The method we have adopted for this work is based off of the project:

M. Liu, T. Breuel, J. Kautz, "Unsupervised Image-to-Image Translation Networks" NIPS 2017. [GitHub][arXiv]

where Liu et al. created a network that learned to transfer images - in an unsupervised fashion - from one domain to another. Figure 3 shows an example of this where the network was trained to transfer between (i) snowy and summer domains and (ii) day-time and night-time iamges. Once the model is trained, it can take an image from one domain and transfer that same scene to the opposite domain; recreating the same image but in the setting of the other dataset.

Figure 3: Domain transfer from snowy domain to summer domain (left two images) and from day time domain to night time domain (right two images).
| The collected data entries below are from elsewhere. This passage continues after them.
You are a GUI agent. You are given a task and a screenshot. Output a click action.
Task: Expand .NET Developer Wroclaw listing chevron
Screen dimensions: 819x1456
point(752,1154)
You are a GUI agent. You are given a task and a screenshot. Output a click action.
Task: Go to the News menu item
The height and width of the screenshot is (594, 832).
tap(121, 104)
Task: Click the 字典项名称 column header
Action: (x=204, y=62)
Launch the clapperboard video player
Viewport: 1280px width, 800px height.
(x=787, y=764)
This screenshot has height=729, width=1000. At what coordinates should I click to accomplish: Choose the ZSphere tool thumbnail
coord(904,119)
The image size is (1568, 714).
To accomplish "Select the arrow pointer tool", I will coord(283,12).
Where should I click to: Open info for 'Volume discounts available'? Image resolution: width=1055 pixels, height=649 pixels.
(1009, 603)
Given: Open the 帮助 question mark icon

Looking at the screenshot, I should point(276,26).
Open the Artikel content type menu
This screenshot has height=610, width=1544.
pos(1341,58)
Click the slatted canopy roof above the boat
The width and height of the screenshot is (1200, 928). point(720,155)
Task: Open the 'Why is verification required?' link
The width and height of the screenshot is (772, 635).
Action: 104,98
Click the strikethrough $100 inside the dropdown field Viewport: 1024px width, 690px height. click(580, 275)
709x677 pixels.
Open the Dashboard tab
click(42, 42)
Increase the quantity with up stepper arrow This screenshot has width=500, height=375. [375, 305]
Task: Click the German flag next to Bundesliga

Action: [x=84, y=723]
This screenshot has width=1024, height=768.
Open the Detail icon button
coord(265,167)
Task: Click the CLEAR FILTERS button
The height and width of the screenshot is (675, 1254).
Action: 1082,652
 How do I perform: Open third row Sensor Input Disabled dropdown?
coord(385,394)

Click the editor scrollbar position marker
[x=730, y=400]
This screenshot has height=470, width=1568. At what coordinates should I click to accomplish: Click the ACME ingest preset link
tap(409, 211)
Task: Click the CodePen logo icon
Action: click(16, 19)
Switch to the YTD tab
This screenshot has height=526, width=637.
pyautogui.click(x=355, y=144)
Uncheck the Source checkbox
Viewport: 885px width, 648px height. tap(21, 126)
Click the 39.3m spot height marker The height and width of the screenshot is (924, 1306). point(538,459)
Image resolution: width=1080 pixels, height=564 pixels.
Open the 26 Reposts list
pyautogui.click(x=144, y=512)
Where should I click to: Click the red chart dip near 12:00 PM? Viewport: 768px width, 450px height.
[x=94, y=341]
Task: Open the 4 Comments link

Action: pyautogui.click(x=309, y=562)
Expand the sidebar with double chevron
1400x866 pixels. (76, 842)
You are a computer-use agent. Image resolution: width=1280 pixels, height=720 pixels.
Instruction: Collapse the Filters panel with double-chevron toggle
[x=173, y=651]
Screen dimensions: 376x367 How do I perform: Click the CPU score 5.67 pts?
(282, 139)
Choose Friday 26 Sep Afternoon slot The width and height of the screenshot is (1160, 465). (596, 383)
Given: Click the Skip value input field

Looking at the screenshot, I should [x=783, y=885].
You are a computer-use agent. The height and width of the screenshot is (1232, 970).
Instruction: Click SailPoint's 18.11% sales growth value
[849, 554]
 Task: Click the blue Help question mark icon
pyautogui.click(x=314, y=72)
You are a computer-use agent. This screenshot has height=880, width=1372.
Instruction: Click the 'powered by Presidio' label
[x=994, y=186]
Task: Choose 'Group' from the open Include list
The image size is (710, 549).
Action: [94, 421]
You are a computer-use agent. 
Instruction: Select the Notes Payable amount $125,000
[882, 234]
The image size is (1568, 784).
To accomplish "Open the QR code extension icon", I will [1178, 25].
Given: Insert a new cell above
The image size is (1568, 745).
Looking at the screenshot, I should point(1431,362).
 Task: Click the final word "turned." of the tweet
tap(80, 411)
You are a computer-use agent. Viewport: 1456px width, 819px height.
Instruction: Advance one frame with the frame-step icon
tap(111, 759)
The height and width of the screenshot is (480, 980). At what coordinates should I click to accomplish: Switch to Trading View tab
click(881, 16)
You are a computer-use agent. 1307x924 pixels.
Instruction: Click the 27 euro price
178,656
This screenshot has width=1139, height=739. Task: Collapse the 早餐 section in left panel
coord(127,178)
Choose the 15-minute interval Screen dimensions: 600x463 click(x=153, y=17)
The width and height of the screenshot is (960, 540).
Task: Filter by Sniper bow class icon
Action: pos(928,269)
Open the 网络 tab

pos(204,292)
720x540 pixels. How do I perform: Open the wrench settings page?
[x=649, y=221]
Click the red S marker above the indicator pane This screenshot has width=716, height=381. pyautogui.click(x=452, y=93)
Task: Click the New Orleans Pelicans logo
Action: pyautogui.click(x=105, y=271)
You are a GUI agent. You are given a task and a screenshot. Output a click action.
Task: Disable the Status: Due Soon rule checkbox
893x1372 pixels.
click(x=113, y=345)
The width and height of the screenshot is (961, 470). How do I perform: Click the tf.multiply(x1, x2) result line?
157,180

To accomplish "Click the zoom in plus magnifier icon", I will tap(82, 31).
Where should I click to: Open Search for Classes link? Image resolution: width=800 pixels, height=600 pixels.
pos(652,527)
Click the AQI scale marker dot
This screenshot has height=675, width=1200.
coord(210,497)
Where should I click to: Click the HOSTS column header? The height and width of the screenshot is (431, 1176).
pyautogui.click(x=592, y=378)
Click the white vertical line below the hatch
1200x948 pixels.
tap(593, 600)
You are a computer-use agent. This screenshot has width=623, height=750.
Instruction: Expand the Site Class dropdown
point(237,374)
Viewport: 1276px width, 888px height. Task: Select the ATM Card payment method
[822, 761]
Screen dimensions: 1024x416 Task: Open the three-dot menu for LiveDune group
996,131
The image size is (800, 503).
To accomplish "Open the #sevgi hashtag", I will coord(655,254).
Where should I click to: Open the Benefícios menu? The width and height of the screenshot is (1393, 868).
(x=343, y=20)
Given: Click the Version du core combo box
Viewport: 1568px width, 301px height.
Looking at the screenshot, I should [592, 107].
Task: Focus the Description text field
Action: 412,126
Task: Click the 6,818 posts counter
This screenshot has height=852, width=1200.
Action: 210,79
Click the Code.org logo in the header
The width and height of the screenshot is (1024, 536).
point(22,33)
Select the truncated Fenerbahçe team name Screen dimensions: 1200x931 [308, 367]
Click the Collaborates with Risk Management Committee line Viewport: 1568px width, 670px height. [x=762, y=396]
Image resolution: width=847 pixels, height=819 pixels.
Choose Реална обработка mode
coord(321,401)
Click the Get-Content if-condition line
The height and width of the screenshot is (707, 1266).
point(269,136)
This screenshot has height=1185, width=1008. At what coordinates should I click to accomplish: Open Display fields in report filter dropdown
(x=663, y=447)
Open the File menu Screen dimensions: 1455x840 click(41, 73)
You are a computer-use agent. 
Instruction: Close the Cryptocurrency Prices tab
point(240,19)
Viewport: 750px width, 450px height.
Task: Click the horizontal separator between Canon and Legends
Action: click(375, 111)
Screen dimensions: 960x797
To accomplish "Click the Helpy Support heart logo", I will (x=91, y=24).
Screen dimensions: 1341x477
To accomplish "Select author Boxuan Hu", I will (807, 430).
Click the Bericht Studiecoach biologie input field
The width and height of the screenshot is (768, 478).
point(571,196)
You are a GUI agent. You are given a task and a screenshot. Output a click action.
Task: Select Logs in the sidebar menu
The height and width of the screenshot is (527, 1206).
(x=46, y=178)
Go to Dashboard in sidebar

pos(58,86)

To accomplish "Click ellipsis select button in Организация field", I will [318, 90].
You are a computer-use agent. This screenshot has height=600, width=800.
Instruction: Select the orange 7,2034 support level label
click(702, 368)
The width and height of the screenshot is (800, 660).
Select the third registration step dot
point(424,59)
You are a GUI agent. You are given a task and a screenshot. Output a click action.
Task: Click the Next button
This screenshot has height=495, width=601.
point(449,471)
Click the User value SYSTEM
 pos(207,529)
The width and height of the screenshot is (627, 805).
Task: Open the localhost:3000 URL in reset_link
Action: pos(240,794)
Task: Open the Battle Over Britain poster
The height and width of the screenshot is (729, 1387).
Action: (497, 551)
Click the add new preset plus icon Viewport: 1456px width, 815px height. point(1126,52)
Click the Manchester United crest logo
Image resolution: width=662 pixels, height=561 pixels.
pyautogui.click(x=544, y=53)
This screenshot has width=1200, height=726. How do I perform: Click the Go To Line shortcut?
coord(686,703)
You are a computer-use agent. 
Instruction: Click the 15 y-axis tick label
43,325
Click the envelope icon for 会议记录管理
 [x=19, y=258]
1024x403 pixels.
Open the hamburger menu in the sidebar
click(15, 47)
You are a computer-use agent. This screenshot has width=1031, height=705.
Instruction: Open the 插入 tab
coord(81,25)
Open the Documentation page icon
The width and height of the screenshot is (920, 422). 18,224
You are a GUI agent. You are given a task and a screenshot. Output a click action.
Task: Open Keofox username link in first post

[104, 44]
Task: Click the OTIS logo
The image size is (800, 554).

Once trained, the network can take the left image of the pair and produce that same image, but in the opposite domain (the right image of each pair).

We would like to apply this same domain transfer, but to stellar spectra. For example, one domain could be synthetically generated spectra, while the other is observed spectra obtained from a telescope. One of the greatest strengths of this method for domain transfer is that they do not require known paired samples in each domain. This is ideal for our application to stellar spectra, as we do not expect to know the physical parameters that describe the stars which we observe before applying the Cycle-GAN.

Overview

As mentioned, the main motivation for this project is to bridge the gap between synthetic spectra and observed spectra that have been obtained from a telescope. Currently, there are quite a few methods to generate a synthetic spectrum with a given set of physical parameters. These synthetic spectra represent - to our best understanding - what real spectra should look like if they were to have a given set of characteristics (ie. temperature, surface gravity, chemical composition, etc.). Therefore, we know how to translate stellar parameters, Θ, to synthetic spectra, Χ_synth. What we want to do is to learn how to translate synthetic spectra to observed spectra, Χ_obs, and hence, create a mapping from Θ to Χ_obs (Figure 4).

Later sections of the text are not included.